*** EXTRACTED ENTRIES Section Begins ***
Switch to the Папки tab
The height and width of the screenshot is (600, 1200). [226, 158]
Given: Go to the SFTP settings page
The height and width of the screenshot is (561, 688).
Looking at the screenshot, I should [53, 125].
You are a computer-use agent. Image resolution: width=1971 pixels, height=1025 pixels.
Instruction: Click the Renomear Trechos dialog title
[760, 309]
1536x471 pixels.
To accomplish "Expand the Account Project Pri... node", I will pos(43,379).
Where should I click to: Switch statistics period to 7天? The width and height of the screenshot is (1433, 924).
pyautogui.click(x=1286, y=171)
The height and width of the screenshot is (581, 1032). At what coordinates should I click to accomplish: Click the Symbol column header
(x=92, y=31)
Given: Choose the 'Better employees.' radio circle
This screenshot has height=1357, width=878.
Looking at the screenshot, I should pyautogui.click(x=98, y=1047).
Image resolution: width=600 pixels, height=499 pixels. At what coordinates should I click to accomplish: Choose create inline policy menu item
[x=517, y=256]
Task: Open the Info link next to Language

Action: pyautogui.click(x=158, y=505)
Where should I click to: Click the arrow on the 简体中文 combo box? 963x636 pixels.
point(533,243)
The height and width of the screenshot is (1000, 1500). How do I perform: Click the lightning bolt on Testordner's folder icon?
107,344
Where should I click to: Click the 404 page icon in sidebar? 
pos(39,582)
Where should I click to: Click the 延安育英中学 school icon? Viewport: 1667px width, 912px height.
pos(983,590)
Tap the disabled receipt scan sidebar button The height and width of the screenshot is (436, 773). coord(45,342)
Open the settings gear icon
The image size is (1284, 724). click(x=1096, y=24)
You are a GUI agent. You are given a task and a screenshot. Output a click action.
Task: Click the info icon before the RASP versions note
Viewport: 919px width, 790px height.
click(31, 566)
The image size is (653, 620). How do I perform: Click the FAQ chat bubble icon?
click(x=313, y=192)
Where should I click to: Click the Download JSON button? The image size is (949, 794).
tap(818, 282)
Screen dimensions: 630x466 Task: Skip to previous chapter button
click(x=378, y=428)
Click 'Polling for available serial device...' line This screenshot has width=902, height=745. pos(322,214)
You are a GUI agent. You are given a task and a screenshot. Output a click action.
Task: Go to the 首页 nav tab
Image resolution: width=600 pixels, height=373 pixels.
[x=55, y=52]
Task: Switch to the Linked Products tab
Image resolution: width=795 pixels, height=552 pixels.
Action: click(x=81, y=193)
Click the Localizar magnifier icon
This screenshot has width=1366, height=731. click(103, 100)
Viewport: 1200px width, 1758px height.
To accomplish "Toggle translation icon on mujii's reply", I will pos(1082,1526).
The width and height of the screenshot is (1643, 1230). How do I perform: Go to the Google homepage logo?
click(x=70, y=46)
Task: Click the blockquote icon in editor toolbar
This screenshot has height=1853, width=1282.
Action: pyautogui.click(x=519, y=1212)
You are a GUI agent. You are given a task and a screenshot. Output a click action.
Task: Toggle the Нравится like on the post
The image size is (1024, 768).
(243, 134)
*** EXTRACTED ENTRIES Section Ends ***
◆ **DIRECTIONS**
Quote all of the entries verbatim.

◆ **SOLVED PROBLEM**
Switch to the Папки tab
The height and width of the screenshot is (600, 1200). [226, 158]
Given: Go to the SFTP settings page
The height and width of the screenshot is (561, 688).
Looking at the screenshot, I should [53, 125].
You are a computer-use agent. Image resolution: width=1971 pixels, height=1025 pixels.
Instruction: Click the Renomear Trechos dialog title
[760, 309]
1536x471 pixels.
To accomplish "Expand the Account Project Pri... node", I will pos(43,379).
Where should I click to: Switch statistics period to 7天? The width and height of the screenshot is (1433, 924).
pyautogui.click(x=1286, y=171)
The height and width of the screenshot is (581, 1032). At what coordinates should I click to accomplish: Click the Symbol column header
(x=92, y=31)
Given: Choose the 'Better employees.' radio circle
This screenshot has height=1357, width=878.
Looking at the screenshot, I should pyautogui.click(x=98, y=1047).
Image resolution: width=600 pixels, height=499 pixels. At what coordinates should I click to accomplish: Choose create inline policy menu item
[x=517, y=256]
Task: Open the Info link next to Language

Action: pyautogui.click(x=158, y=505)
Where should I click to: Click the arrow on the 简体中文 combo box? 963x636 pixels.
point(533,243)
The height and width of the screenshot is (1000, 1500). How do I perform: Click the lightning bolt on Testordner's folder icon?
107,344
Where should I click to: Click the 404 page icon in sidebar? 
pos(39,582)
Where should I click to: Click the 延安育英中学 school icon? Viewport: 1667px width, 912px height.
pos(983,590)
Tap the disabled receipt scan sidebar button The height and width of the screenshot is (436, 773). coord(45,342)
Open the settings gear icon
The image size is (1284, 724). click(x=1096, y=24)
You are a GUI agent. You are given a task and a screenshot. Output a click action.
Task: Click the info icon before the RASP versions note
Viewport: 919px width, 790px height.
click(31, 566)
The image size is (653, 620). How do I perform: Click the FAQ chat bubble icon?
click(x=313, y=192)
Where should I click to: Click the Download JSON button? The image size is (949, 794).
tap(818, 282)
Screen dimensions: 630x466 Task: Skip to previous chapter button
click(x=378, y=428)
Click 'Polling for available serial device...' line This screenshot has width=902, height=745. pos(322,214)
You are a GUI agent. You are given a task and a screenshot. Output a click action.
Task: Go to the 首页 nav tab
Image resolution: width=600 pixels, height=373 pixels.
[x=55, y=52]
Task: Switch to the Linked Products tab
Image resolution: width=795 pixels, height=552 pixels.
Action: click(x=81, y=193)
Click the Localizar magnifier icon
This screenshot has width=1366, height=731. click(103, 100)
Viewport: 1200px width, 1758px height.
To accomplish "Toggle translation icon on mujii's reply", I will pos(1082,1526).
The width and height of the screenshot is (1643, 1230). How do I perform: Go to the Google homepage logo?
click(x=70, y=46)
Task: Click the blockquote icon in editor toolbar
This screenshot has height=1853, width=1282.
Action: pyautogui.click(x=519, y=1212)
You are a GUI agent. You are given a task and a screenshot. Output a click action.
Task: Toggle the Нравится like on the post
The image size is (1024, 768).
(243, 134)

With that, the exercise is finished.